Despite stagnant global economic growth, global primary energy consumption accelerated in 2013, according to BP…Consumption rose more rapidly than production for each of the fossil fuel groups. The data used by BP, also suggests that global CO2 emissions from energy use accelerated in 2013, although it remained below average.
It seems that emerging economies dominated global growth once again, but the increase was below the ten year average in these countries, and above average in the OECD. China had the largest growth increment, followed by the US. Consumption in the EU and Japan fell to the lowest levels since 1995 and 1993 respectively.
Emerging economies account for eighty percent of the global increase in energy consumption, even though growth in these countries was a below average three point one per-cent. Spain recorded (minus five per cent) the largest volumetric decline in energy consumption.

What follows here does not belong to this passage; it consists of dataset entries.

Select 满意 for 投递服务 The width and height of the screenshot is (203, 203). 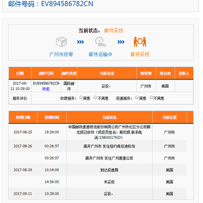tap(137, 97)
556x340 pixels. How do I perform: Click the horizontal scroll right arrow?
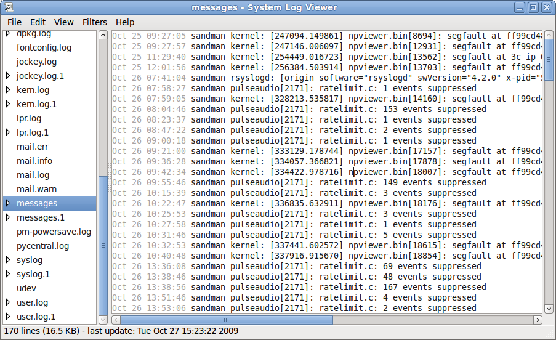(x=538, y=320)
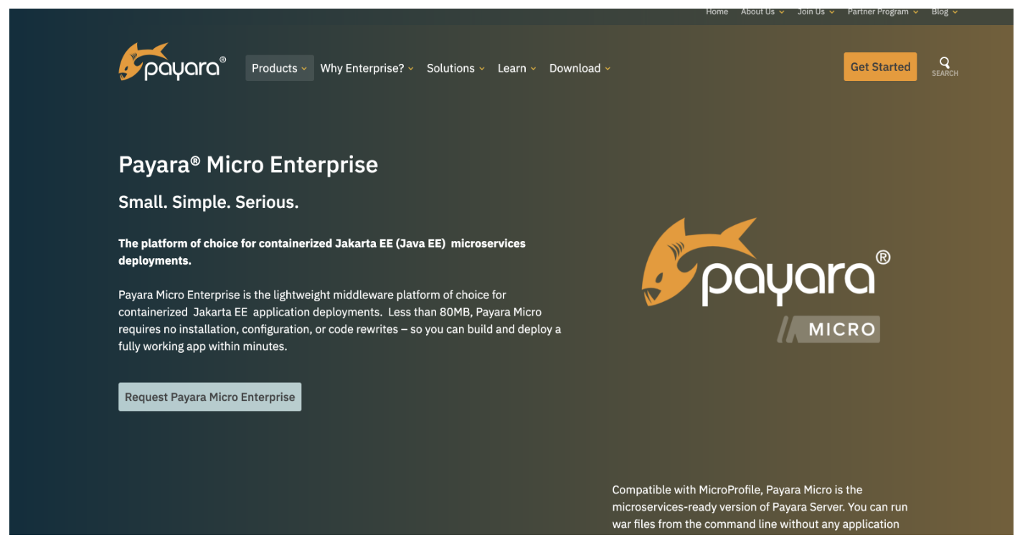Click the Compatible with MicroProfile paragraph
1025x540 pixels.
click(759, 507)
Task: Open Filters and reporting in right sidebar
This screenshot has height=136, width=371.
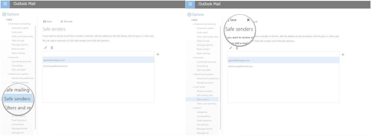Action: (x=206, y=104)
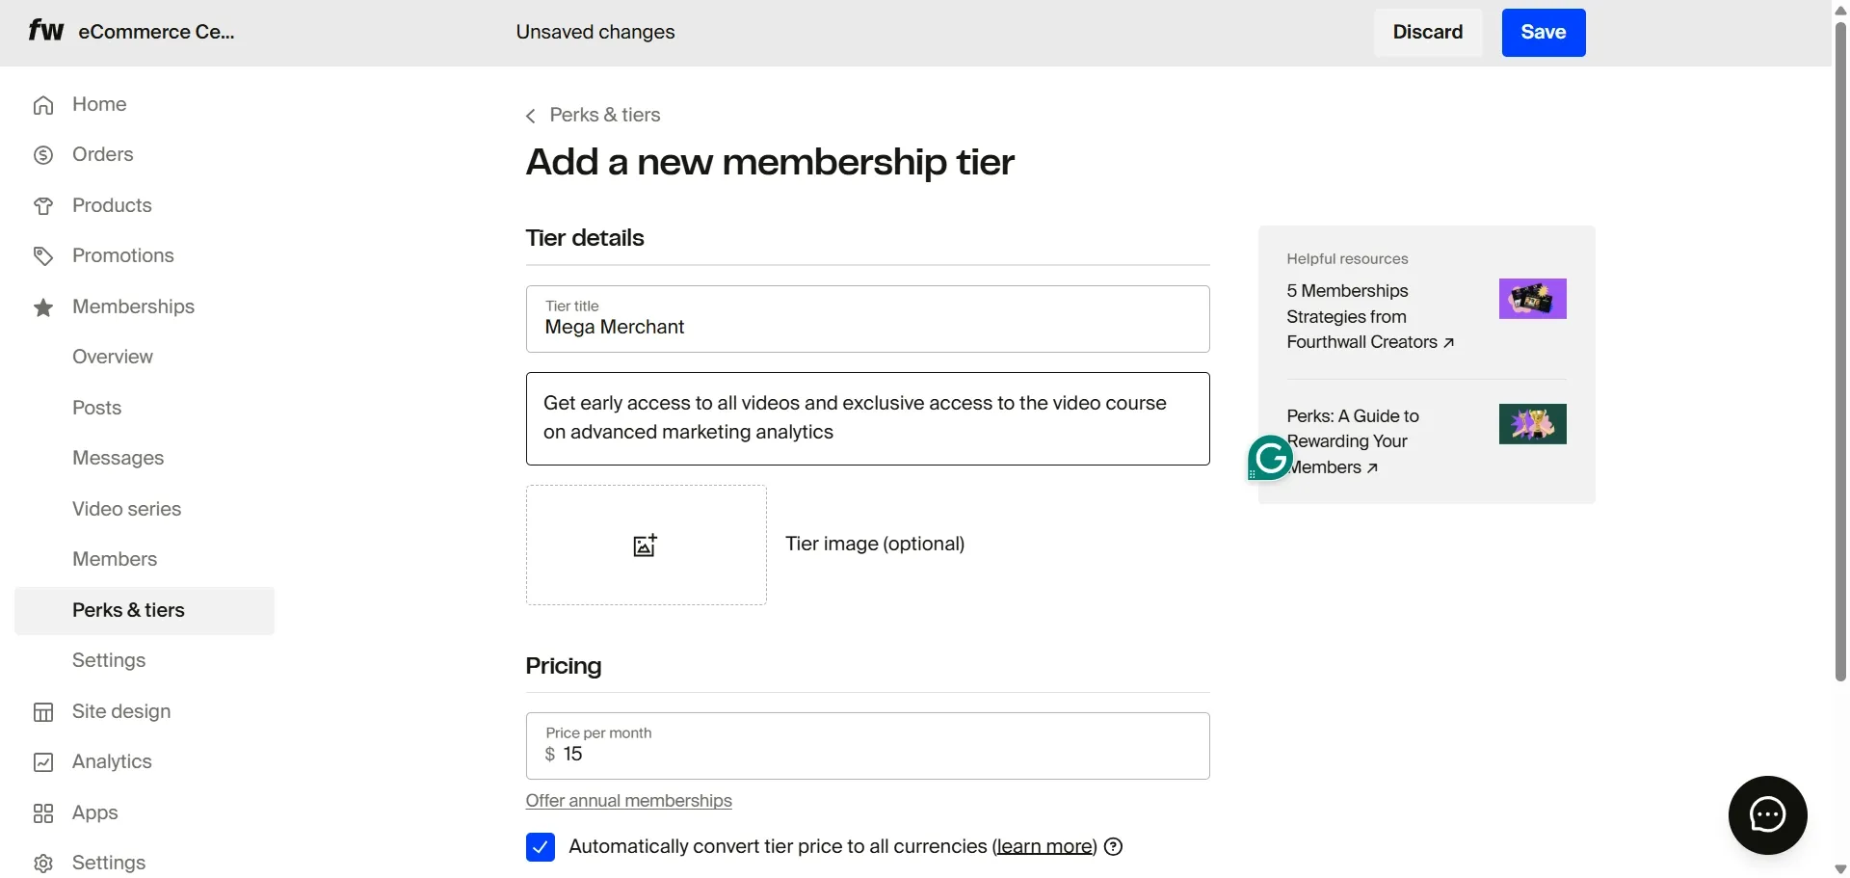
Task: Select Posts in Memberships menu
Action: coord(97,408)
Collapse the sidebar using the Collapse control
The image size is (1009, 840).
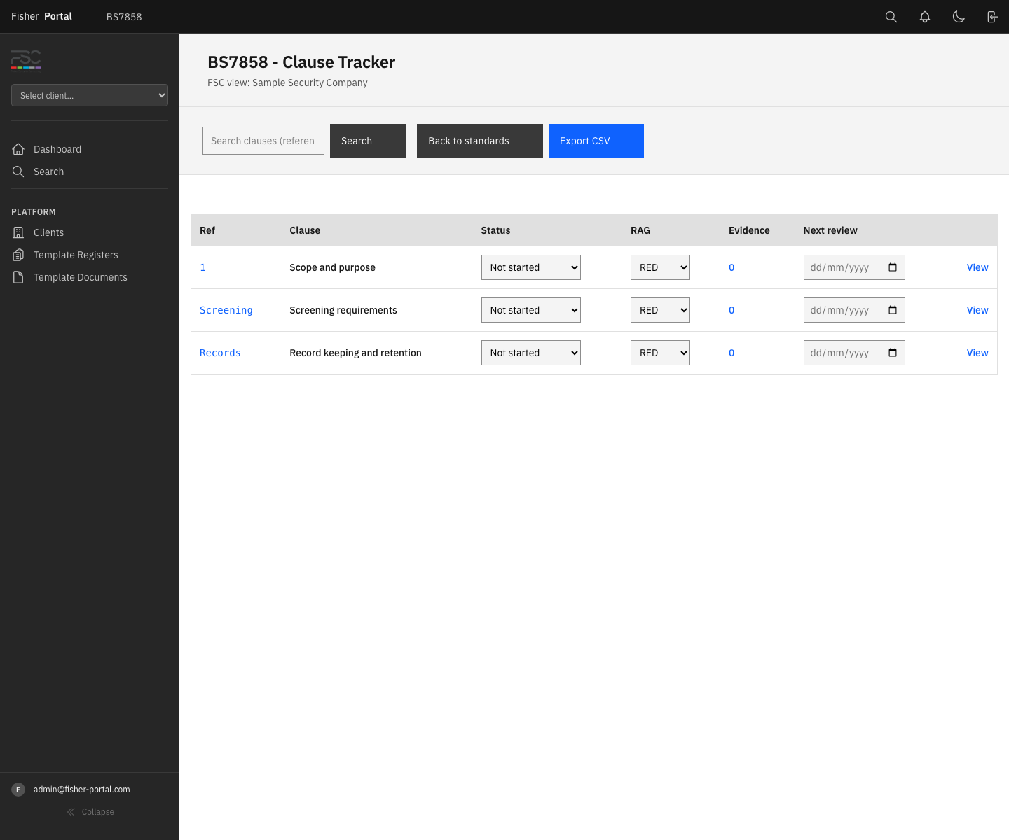click(90, 811)
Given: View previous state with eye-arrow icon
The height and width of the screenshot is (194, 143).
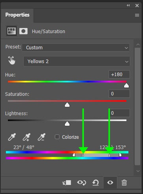Looking at the screenshot, I should [x=82, y=183].
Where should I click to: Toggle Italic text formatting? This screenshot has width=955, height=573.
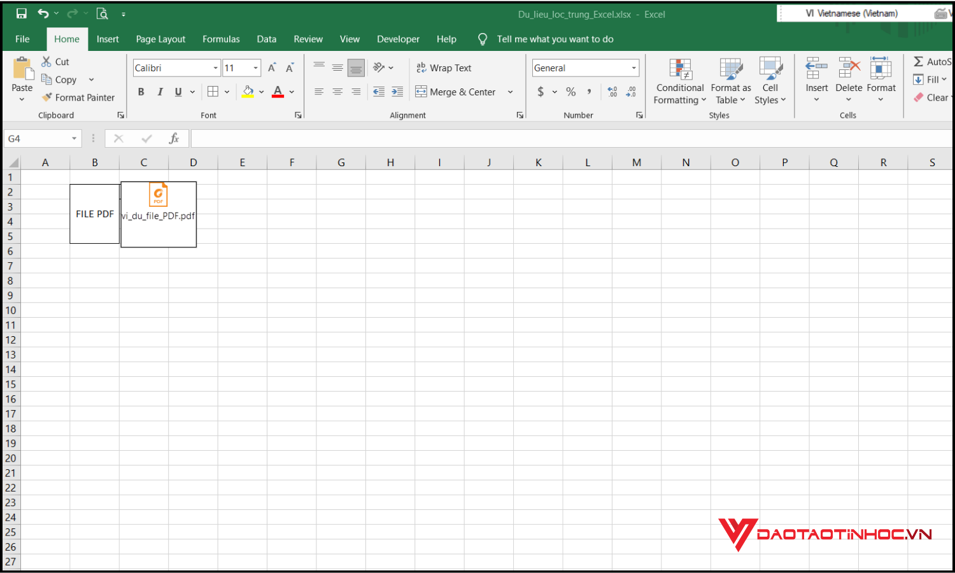[x=160, y=92]
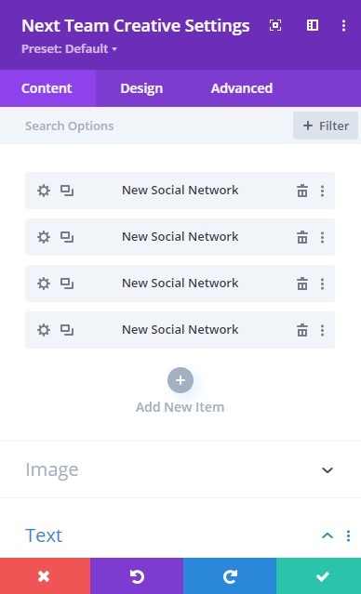Open the header three-dot options menu
Screen dimensions: 361x594
click(x=343, y=25)
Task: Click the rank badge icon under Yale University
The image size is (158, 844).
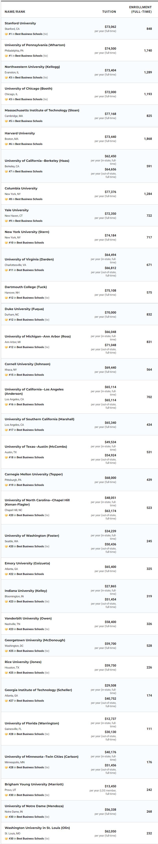Action: tap(6, 221)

For each of the fossil fuels, global consumption rose more rapidly than production. This means that global CO2 emissions from energy use also accelerated in 2013, although it remained below average.
In the light of the above should we not be looking at renewable energy, energy that is derived from natural processes? Energy that is replenished at a faster rate than they are consumed. Solar, wind, geothermal, hydro, and some forms of biomass are a common source of renewable energy.
It was reported that in 2009, the world relied on renewable sources for around 13.1% of its primary energy supply, according to IEA statistics. Renewables accounted for 19.5% of global electricity generation and 3% of global energy consumption for road transport in the same year.
Global wind power capacity was 238 Gigawatts at the end of 2011, up from just 18 GW at the end of 2000, with an average growth rate of over 25%.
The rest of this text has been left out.